ABOUT THIS EXERCISE —
Word for word, restate every record.

GIVEN DATA —
------------------------------------------------------------

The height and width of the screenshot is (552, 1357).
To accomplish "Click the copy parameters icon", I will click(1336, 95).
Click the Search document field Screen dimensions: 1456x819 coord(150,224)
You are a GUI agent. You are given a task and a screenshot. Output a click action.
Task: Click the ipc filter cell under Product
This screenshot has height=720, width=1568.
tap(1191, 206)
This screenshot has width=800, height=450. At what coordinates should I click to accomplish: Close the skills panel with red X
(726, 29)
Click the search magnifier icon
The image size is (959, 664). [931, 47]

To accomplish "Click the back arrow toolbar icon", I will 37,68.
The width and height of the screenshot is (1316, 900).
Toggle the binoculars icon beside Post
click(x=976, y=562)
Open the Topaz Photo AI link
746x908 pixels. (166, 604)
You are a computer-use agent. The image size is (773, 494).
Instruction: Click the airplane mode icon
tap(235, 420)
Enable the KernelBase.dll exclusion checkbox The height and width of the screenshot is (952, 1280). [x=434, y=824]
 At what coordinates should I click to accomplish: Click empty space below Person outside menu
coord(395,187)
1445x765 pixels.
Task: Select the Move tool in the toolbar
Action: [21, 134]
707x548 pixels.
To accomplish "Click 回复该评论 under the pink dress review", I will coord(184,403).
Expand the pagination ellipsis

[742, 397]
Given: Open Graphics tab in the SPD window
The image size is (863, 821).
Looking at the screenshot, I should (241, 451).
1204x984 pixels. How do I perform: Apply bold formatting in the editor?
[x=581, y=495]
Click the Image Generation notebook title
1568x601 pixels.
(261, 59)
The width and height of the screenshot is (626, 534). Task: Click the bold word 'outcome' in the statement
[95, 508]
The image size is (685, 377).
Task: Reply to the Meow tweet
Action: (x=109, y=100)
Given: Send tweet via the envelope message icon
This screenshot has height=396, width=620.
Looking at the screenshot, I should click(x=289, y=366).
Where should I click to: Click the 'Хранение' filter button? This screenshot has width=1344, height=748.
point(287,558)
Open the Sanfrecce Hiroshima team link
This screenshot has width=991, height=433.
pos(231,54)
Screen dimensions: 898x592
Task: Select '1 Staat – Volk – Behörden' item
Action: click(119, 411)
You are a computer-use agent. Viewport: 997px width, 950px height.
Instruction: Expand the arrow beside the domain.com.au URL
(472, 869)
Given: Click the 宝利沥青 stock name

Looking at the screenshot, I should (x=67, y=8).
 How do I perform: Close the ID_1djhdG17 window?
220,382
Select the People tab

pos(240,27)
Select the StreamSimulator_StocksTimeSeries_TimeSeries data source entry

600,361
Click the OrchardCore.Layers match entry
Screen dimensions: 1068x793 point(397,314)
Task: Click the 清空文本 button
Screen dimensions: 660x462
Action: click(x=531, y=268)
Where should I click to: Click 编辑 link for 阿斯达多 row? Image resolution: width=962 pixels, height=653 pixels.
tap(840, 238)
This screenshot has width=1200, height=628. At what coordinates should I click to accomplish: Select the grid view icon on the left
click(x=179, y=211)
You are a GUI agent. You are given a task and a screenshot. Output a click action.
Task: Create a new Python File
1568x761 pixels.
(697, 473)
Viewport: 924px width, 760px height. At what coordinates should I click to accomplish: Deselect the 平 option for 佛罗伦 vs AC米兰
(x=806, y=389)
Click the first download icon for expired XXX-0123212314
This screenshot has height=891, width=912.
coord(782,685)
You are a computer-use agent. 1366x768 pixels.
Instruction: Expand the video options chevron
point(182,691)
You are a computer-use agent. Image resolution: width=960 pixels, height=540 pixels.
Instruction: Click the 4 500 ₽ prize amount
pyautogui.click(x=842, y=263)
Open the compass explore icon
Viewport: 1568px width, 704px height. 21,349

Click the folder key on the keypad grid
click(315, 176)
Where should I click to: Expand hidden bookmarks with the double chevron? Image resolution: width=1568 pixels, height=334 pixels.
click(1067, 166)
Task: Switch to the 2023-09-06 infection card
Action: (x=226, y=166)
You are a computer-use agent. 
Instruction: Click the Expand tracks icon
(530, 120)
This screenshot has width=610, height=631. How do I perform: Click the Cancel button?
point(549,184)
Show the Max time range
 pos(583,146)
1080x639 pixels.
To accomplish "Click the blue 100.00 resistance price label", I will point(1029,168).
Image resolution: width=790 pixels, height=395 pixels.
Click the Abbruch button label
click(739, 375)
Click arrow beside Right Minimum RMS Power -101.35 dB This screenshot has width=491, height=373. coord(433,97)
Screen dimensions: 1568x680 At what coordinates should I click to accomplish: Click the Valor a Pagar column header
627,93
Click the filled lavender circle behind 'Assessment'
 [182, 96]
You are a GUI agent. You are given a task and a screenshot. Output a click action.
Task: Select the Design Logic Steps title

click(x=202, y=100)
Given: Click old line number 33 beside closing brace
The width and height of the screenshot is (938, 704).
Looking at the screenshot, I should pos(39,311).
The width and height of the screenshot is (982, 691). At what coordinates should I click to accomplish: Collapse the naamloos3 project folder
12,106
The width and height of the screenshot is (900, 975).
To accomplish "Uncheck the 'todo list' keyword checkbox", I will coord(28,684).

------------------------------------------------------------

RESPONSE TO THE EXERCISE —
The height and width of the screenshot is (552, 1357).
To accomplish "Click the copy parameters icon", I will click(1336, 95).
Click the Search document field Screen dimensions: 1456x819 coord(150,224)
You are a GUI agent. You are given a task and a screenshot. Output a click action.
Task: Click the ipc filter cell under Product
This screenshot has height=720, width=1568.
tap(1191, 206)
This screenshot has width=800, height=450. At what coordinates should I click to accomplish: Close the skills panel with red X
(726, 29)
Click the search magnifier icon
The image size is (959, 664). [931, 47]

To accomplish "Click the back arrow toolbar icon", I will 37,68.
The width and height of the screenshot is (1316, 900).
Toggle the binoculars icon beside Post
click(x=976, y=562)
Open the Topaz Photo AI link
746x908 pixels. (166, 604)
You are a computer-use agent. The image size is (773, 494).
Instruction: Click the airplane mode icon
tap(235, 420)
Enable the KernelBase.dll exclusion checkbox The height and width of the screenshot is (952, 1280). [x=434, y=824]
 At what coordinates should I click to accomplish: Click empty space below Person outside menu
coord(395,187)
1445x765 pixels.
Task: Select the Move tool in the toolbar
Action: [21, 134]
707x548 pixels.
To accomplish "Click 回复该评论 under the pink dress review", I will coord(184,403).
Expand the pagination ellipsis

[742, 397]
Given: Open Graphics tab in the SPD window
The image size is (863, 821).
Looking at the screenshot, I should (241, 451).
1204x984 pixels. How do I perform: Apply bold formatting in the editor?
[x=581, y=495]
Click the Image Generation notebook title
1568x601 pixels.
(261, 59)
The width and height of the screenshot is (626, 534). Task: Click the bold word 'outcome' in the statement
[95, 508]
The image size is (685, 377).
Task: Reply to the Meow tweet
Action: (x=109, y=100)
Given: Send tweet via the envelope message icon
This screenshot has height=396, width=620.
Looking at the screenshot, I should click(x=289, y=366).
Where should I click to: Click the 'Хранение' filter button? This screenshot has width=1344, height=748.
point(287,558)
Open the Sanfrecce Hiroshima team link
This screenshot has width=991, height=433.
pos(231,54)
Screen dimensions: 898x592
Task: Select '1 Staat – Volk – Behörden' item
Action: click(119, 411)
You are a computer-use agent. Viewport: 997px width, 950px height.
Instruction: Expand the arrow beside the domain.com.au URL
(472, 869)
Given: Click the 宝利沥青 stock name

Looking at the screenshot, I should (x=67, y=8).
 How do I perform: Close the ID_1djhdG17 window?
220,382
Select the People tab

pos(240,27)
Select the StreamSimulator_StocksTimeSeries_TimeSeries data source entry

600,361
Click the OrchardCore.Layers match entry
Screen dimensions: 1068x793 point(397,314)
Task: Click the 清空文本 button
Screen dimensions: 660x462
Action: click(x=531, y=268)
Where should I click to: Click 编辑 link for 阿斯达多 row? Image resolution: width=962 pixels, height=653 pixels.
tap(840, 238)
This screenshot has width=1200, height=628. At what coordinates should I click to accomplish: Select the grid view icon on the left
click(x=179, y=211)
You are a GUI agent. You are given a task and a screenshot. Output a click action.
Task: Create a new Python File
1568x761 pixels.
(697, 473)
Viewport: 924px width, 760px height. At what coordinates should I click to accomplish: Deselect the 平 option for 佛罗伦 vs AC米兰
(x=806, y=389)
Click the first download icon for expired XXX-0123212314
This screenshot has height=891, width=912.
coord(782,685)
You are a computer-use agent. 1366x768 pixels.
Instruction: Expand the video options chevron
point(182,691)
You are a computer-use agent. Image resolution: width=960 pixels, height=540 pixels.
Instruction: Click the 4 500 ₽ prize amount
pyautogui.click(x=842, y=263)
Open the compass explore icon
Viewport: 1568px width, 704px height. 21,349

Click the folder key on the keypad grid
click(315, 176)
Where should I click to: Expand hidden bookmarks with the double chevron? Image resolution: width=1568 pixels, height=334 pixels.
click(1067, 166)
Task: Switch to the 2023-09-06 infection card
Action: (x=226, y=166)
You are a computer-use agent. 
Instruction: Click the Expand tracks icon
(530, 120)
This screenshot has width=610, height=631. How do I perform: Click the Cancel button?
point(549,184)
Show the Max time range
 pos(583,146)
1080x639 pixels.
To accomplish "Click the blue 100.00 resistance price label", I will point(1029,168).
Image resolution: width=790 pixels, height=395 pixels.
Click the Abbruch button label
click(739, 375)
Click arrow beside Right Minimum RMS Power -101.35 dB This screenshot has width=491, height=373. coord(433,97)
Screen dimensions: 1568x680 At what coordinates should I click to accomplish: Click the Valor a Pagar column header
627,93
Click the filled lavender circle behind 'Assessment'
 [182, 96]
You are a GUI agent. You are given a task and a screenshot. Output a click action.
Task: Select the Design Logic Steps title

click(x=202, y=100)
Given: Click old line number 33 beside closing brace
The width and height of the screenshot is (938, 704).
Looking at the screenshot, I should pos(39,311).
The width and height of the screenshot is (982, 691). At what coordinates should I click to accomplish: Collapse the naamloos3 project folder
12,106
The width and height of the screenshot is (900, 975).
To accomplish "Uncheck the 'todo list' keyword checkbox", I will coord(28,684).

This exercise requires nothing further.